Mary was placed with the Female Orphan School in Sydney and George Bruce returned to England, where he died in 1819 at the age of 40. Thomas Kendall and Samuel Marsden mention Mary in letters to the Church Missionary Society in 1815 and 1816 suggesting that Bruce tried to return to Sydney and his daughter Mary, but was denied entry to the colony by Governor Macquarie. In 1816 Kendall wrote "George Bruce, whom you mention in your letter would not in my opinion do any good here. The woman he cohabited is dead. The child is in the Orphan School at Sydney. It is better provided for that he could provide for it."

There is some suggestion that having Mary at the Orphan School meant that she, as a high ranking granddaughter of a senior Maori Chief, could possibly be used as collateral if hostilities broke out between the Port Jackson traders and Maori in the Bay of Islands and Hokianga regions. She was the granddaughter of Te Pahi and the niece of Ruatara, Kawiti and Hongi Hika, all Chiefs in their own right and important trading partners to the colony.

Mary was one of the first orphans at the new Female Orphan School at Parramatta, now the Whitlam Centre, Western Sydney University. She became a teacher at the school and in 1828 married a former convict, James Tucker; Samuel Marsden officiated at the ceremony, at St Johns Church, Parramatta.

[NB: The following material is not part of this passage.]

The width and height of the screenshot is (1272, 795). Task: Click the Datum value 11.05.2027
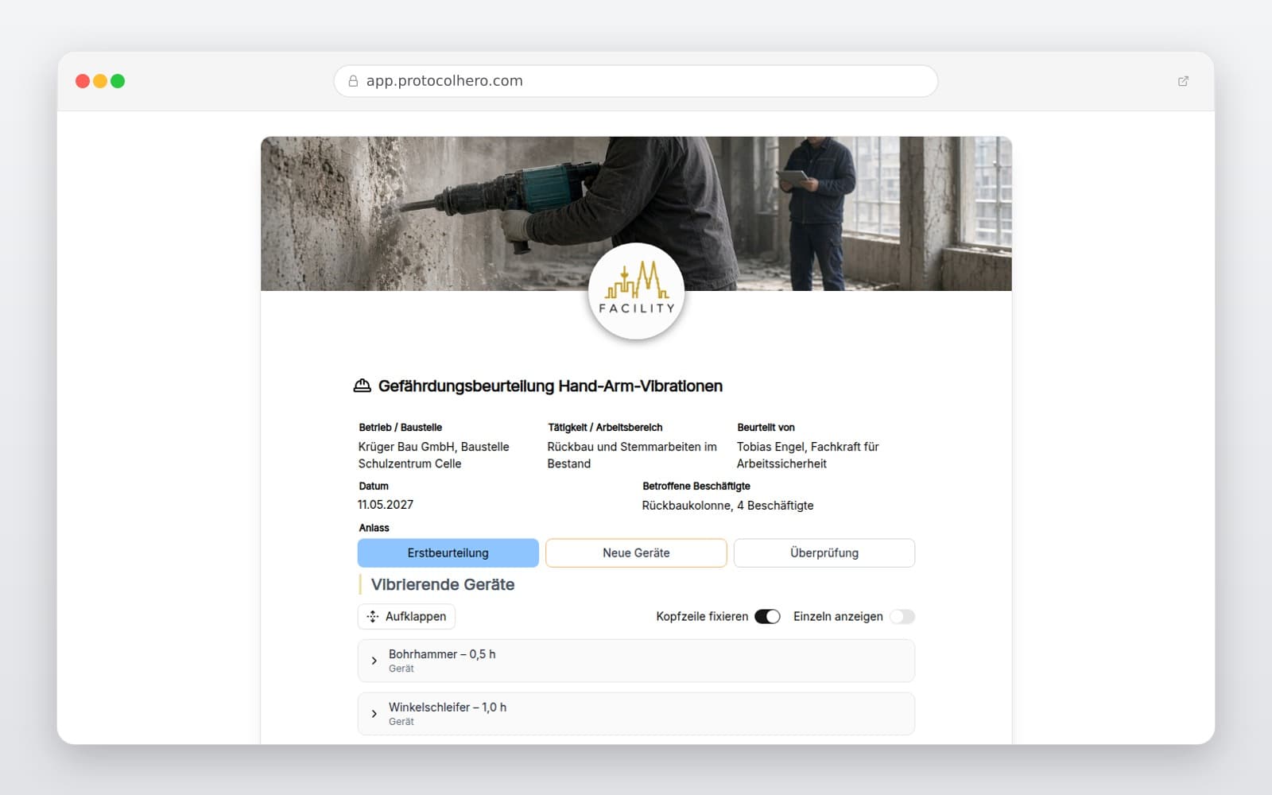(x=386, y=504)
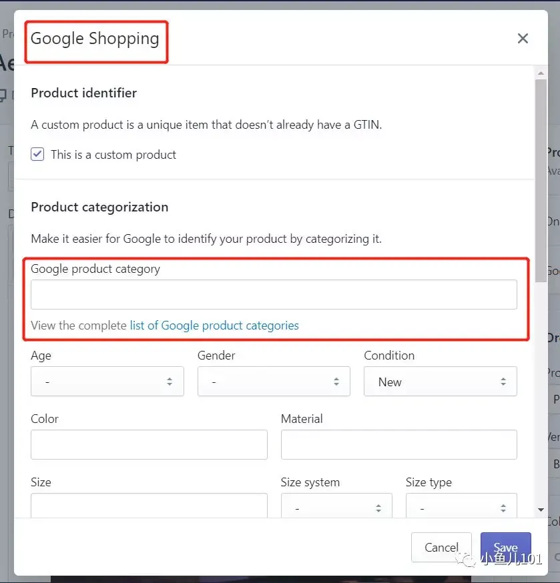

Te Atahoe was buried at the Old Sydney Burial Ground which is now the site of Sydney Town Hall. When construction began on the Town Hall, she was exhumed and taken to Haslams Creek, which became Rookwood Necropolis. Her death notice was placed in the Sydney Gazette on 3 March 1810 and states that she died at 4am in the home of a Frances McKuen. Her headstone read "Sacred to the memory of Mary Bruce, a Princess of New Zealand who departed this life Feb 27 1810. Aged 18 years. Good Christians all who see this tomb, what I am come to is your doom. These words is true I do lay. The secret that is between this soul and the no mortal soul that's all in the life. Will never know the secret between me and my wife. Tho she is gone and I am here. Never till our souls before the Lord does appear. When we are there both great and small. God will discover our secrets all."

== Legacy ==
On 23 October 2014 at the front of the Whitlam Institute (the former Female Orphan School), members of the Australian Maori community, Nga Puhi elders from the Runanga an Iwi O Nga Puhi and the Director of the Whitlam Institute, Eric Sidoti, took part in a ceremony to honour and remember Te Atahoe and her daughter Mary, who arguably was the first Australian Maori.